Sub sigma algebra generated by a measurable process with a random time.

Question

We have the following settings:

Given the probability space $(\Omega,\mathscr F,P)$

$T$ is a random time, if it is a $\mathscr F$-measurable random variable with values in $[0,\infty]$

A stochastic process is called measurable if for every $A\in\mathscr B(\Bbb R^d)$, the set $\{(t,\omega);X_t(\omega)\in A\}$ belongs to the product $\sigma$-algebra $\mathscr B([0,\infty))\otimes\mathscr F$. I will be appreciate for any help.

Now I want to show that for a measurable process $X_t$(with well-defined $X_{\infty}$) and a random time $T$, the collection of all sets of the form $\{X_T\in A\}$ and $\{X_T\in A\}\cup\{T=\infty\}$,forms a sub-sigma algebra of $\mathscr F$.

I understand that we have the following mapping$$\omega\rightarrow(\omega,T(\omega))\rightarrow X(\omega,T(\omega))$$ $$\mathscr F\rightarrow\mathscr B([0,\infty])\otimes\mathscr F\rightarrow\mathscr B([0,\infty])$$.

As $X_t$ is measurable, we know that $X_T^{-1}(A)$ is somehow contained in $\mathscr B([0,\infty])\otimes\mathscr F$. As I am not sure if the preimage of $X$ can be written in the form of $C\otimes D$ and then consider $T^{-1}(D)\cap C$ in the product sigma algebra, I don't know how to proceed further to the original space $\mathscr F$

Answer 1

By assumption, the mapping

$$([0,\infty) \times \Omega; \mathcal{B}[0,\infty] \otimes \mathcal{F}) \ni (t,\omega) \mapsto X(t,\omega) \in (\mathbb{R}^d,\mathcal{B}(\mathbb{R}^d)) \tag{1}$$

is measurable.
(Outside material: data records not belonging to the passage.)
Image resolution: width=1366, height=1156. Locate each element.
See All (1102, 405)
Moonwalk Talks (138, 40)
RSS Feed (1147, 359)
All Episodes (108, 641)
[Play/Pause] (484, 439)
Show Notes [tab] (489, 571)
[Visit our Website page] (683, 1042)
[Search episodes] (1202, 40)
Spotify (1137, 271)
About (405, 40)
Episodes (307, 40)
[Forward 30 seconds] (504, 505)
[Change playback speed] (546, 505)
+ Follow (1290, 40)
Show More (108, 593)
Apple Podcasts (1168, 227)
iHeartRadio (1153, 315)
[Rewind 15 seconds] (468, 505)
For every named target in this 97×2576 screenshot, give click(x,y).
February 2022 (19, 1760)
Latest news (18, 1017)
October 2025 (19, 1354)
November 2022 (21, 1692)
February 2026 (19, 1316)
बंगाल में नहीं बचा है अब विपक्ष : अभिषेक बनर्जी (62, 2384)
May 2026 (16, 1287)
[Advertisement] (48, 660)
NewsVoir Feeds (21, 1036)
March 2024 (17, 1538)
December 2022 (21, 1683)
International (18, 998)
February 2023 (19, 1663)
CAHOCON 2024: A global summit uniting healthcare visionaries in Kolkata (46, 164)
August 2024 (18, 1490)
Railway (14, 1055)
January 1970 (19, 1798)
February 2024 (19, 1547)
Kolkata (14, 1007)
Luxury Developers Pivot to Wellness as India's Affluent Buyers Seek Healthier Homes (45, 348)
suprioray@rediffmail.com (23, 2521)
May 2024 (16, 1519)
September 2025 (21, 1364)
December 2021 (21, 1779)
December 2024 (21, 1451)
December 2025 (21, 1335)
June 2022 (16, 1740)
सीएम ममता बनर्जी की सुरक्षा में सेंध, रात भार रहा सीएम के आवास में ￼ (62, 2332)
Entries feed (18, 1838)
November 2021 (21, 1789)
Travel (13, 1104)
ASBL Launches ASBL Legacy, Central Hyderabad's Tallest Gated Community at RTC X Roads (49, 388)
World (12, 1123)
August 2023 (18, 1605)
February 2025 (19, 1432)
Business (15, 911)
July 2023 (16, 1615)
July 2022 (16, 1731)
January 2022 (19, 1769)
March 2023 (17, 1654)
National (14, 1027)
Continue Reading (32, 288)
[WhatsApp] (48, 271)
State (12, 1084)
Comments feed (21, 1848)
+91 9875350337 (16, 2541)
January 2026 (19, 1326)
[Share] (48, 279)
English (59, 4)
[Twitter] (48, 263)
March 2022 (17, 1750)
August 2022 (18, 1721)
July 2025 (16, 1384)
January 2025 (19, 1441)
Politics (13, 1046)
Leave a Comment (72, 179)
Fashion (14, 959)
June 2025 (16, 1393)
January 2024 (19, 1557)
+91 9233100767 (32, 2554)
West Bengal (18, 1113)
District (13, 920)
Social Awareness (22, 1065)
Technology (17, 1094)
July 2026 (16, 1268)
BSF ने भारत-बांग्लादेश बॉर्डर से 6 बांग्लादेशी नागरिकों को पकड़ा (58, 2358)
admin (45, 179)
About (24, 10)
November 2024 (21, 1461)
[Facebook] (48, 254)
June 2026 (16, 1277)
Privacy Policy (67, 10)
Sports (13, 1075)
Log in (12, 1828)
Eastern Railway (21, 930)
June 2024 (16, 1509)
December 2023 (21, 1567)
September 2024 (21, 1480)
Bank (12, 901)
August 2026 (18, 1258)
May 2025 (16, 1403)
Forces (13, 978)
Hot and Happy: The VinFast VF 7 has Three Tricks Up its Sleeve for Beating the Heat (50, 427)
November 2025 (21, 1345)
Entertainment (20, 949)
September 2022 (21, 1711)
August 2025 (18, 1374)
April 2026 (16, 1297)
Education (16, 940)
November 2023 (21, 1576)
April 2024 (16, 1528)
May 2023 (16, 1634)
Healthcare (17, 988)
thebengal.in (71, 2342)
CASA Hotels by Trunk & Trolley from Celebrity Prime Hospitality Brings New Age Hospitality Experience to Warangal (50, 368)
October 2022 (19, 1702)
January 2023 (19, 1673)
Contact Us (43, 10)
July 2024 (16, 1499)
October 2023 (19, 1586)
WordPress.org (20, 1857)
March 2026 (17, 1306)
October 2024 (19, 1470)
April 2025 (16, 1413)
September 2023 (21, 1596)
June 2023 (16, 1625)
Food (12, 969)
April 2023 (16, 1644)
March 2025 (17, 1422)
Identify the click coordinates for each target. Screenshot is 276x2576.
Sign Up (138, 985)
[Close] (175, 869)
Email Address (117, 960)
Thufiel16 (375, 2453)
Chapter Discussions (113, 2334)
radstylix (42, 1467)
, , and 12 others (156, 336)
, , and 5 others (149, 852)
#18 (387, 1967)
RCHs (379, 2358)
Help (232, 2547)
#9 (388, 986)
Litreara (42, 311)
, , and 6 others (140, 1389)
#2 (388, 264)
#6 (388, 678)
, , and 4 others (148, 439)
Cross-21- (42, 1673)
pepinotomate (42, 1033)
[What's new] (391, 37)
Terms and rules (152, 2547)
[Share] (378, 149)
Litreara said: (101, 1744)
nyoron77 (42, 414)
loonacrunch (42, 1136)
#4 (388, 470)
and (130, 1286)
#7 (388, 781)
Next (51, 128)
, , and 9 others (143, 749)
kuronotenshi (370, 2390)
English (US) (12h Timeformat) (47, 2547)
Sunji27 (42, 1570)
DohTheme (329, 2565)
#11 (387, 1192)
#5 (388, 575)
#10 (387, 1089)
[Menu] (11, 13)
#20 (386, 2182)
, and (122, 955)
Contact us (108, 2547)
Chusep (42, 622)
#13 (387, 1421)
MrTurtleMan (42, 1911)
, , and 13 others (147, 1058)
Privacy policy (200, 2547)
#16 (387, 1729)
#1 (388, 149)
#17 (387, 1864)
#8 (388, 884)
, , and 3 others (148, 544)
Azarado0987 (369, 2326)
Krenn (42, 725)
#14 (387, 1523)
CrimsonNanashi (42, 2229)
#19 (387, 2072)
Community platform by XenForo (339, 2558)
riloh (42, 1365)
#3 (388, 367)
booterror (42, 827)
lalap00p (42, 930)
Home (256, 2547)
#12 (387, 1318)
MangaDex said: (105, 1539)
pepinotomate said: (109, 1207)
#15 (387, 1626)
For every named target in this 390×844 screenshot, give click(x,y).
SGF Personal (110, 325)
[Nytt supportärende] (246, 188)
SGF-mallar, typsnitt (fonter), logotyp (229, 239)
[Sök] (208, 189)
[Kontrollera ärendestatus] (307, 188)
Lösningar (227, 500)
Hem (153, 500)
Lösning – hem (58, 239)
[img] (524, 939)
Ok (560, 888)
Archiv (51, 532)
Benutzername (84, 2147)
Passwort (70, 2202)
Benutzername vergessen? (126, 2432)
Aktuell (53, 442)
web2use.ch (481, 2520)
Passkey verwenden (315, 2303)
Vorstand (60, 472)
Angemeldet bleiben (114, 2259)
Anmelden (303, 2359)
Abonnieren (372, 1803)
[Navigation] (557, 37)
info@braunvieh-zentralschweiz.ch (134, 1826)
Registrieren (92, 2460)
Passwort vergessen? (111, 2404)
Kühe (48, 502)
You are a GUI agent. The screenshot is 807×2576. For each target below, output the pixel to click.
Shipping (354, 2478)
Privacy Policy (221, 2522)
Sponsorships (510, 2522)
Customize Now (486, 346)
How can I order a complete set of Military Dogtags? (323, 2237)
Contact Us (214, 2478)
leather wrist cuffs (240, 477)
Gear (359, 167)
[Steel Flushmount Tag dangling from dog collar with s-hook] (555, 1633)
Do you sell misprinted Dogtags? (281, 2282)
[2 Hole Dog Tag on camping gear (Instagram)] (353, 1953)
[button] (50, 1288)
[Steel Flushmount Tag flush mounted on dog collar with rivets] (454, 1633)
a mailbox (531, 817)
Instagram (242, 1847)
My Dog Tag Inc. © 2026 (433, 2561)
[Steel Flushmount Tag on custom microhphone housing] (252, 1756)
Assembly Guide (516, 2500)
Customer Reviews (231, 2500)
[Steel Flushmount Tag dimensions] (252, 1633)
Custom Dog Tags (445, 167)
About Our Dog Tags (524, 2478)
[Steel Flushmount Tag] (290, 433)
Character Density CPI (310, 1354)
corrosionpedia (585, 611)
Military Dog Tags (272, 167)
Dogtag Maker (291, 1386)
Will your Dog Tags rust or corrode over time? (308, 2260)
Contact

On the other hand, the mapping

$$(\Omega,\mathcal{F}) \ni \omega \mapsto Y(\omega):= (T(\omega),\omega) \in ([0,\infty) \times \Omega; \mathcal{B}[0,\infty] \otimes \mathcal{F}) \tag{2}$$

is also measurable. Indeed: Take $B \in \mathcal{B}[0,\infty]$ and $F \in \mathcal{F}$, then

$$\{Y^{-1}(B \times F)\} = \{\omega; \omega \in F, T(\omega) \in B) = F \cap \{T \in B\} \in \mathcal{F}.$$

Since sets of the form $B \times F$ are a generator of the product-$\sigma$-algebra, this proves that $Y$ is measurable.

Combining $(1)$ and $(2)$, we find that the mapping

$$(\Omega,\mathcal{F}) \ni \omega \mapsto X \circ Y(\omega) = X(T(\omega),\omega) \in (\mathbb{R}^d,\mathcal{B}(\mathbb{R}^d))$$

is measurable as the composition of the measurable mappings $(1)$ and $(2)$. Hence, $\{X_T \in A\} \in \mathcal{F}$ for any Borel set $A$.